EXERCISE MATERIAL Block Start

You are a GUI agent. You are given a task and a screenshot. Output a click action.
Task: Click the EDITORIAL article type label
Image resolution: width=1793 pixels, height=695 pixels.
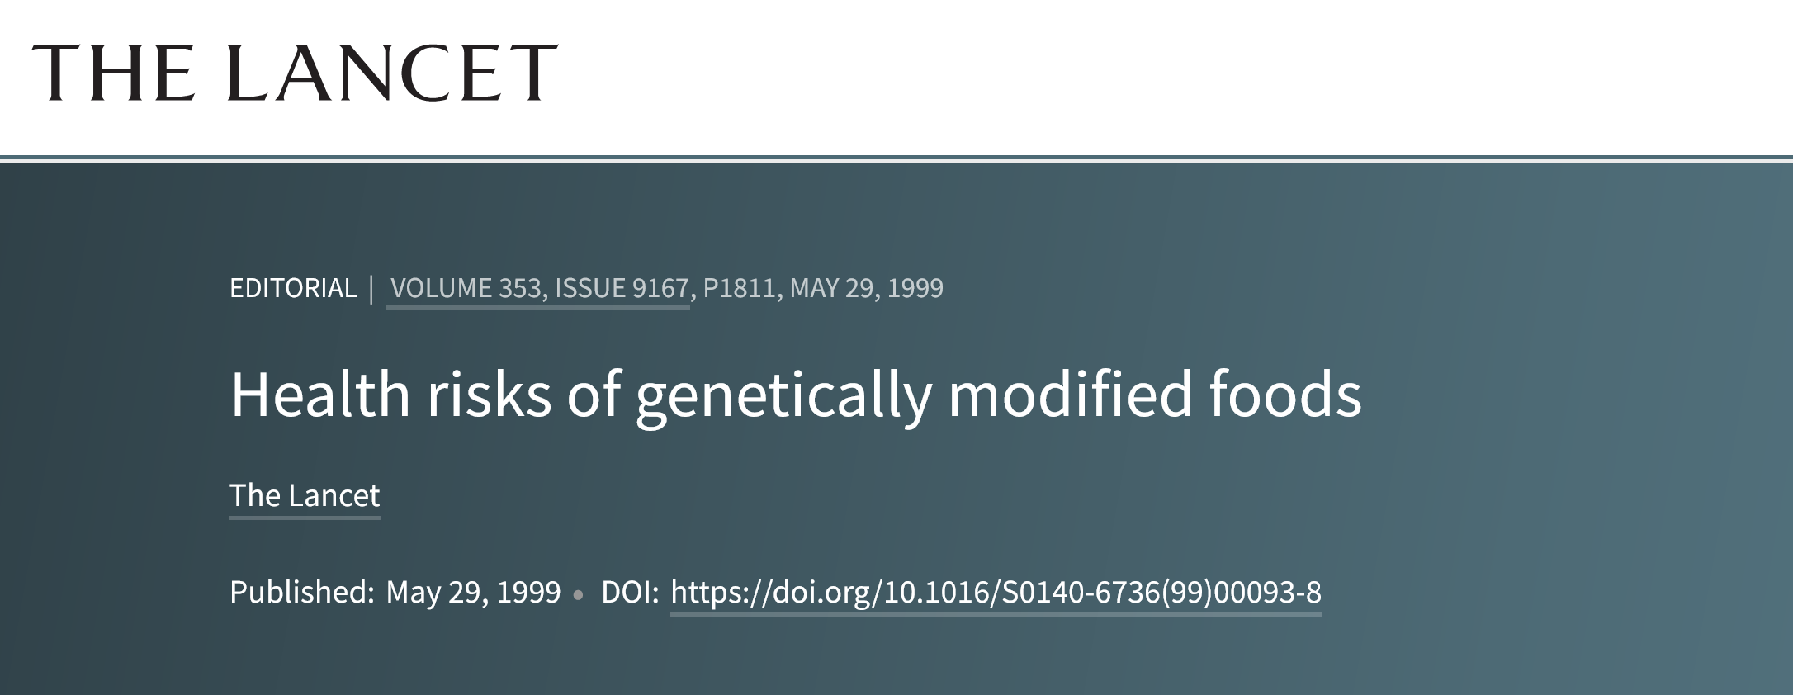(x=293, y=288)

EXERCISE MATERIAL Block End
EXERCISE MATERIAL Block Start

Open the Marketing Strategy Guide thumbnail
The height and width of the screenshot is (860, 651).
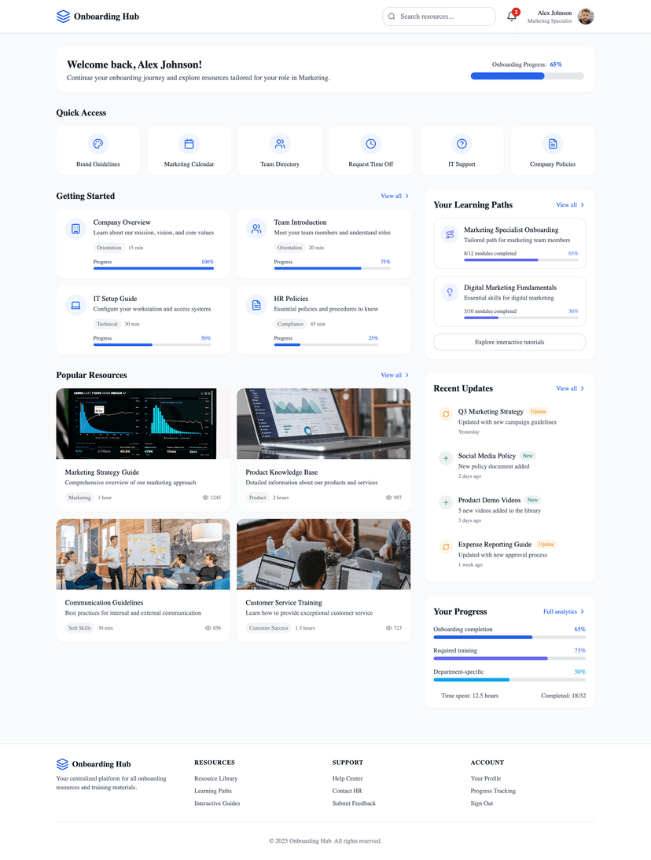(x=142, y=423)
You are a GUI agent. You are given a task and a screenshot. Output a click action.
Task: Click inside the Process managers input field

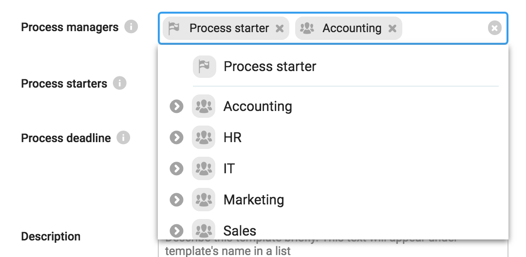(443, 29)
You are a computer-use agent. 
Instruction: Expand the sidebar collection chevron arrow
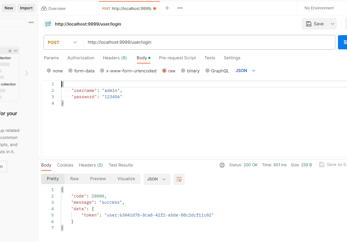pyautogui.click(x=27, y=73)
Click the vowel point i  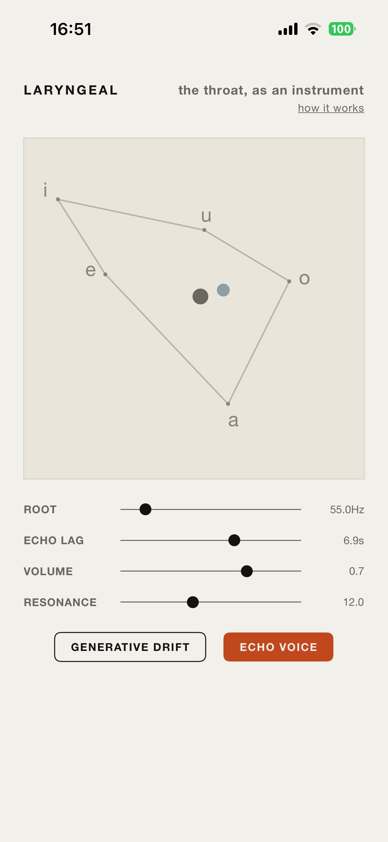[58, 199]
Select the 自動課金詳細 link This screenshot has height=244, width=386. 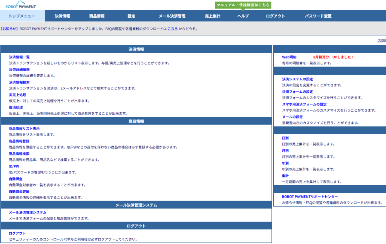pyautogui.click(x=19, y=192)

EXERCISE MATERIAL Block End

ASSIGNMENT
Only one part of the listing is wanted: the lines from the one containing "The height and" through the one containing "You are a computer-use agent.", both included. Please transcribe it exactly, leaving out the pictures.

WRITTEN SOLUTION
The height and width of the screenshot is (860, 651).
(x=142, y=423)
You are a GUI agent. You are given a task and a screenshot. Output a click action.
Task: Click inside the Process managers input field

(443, 29)
You are a computer-use agent. 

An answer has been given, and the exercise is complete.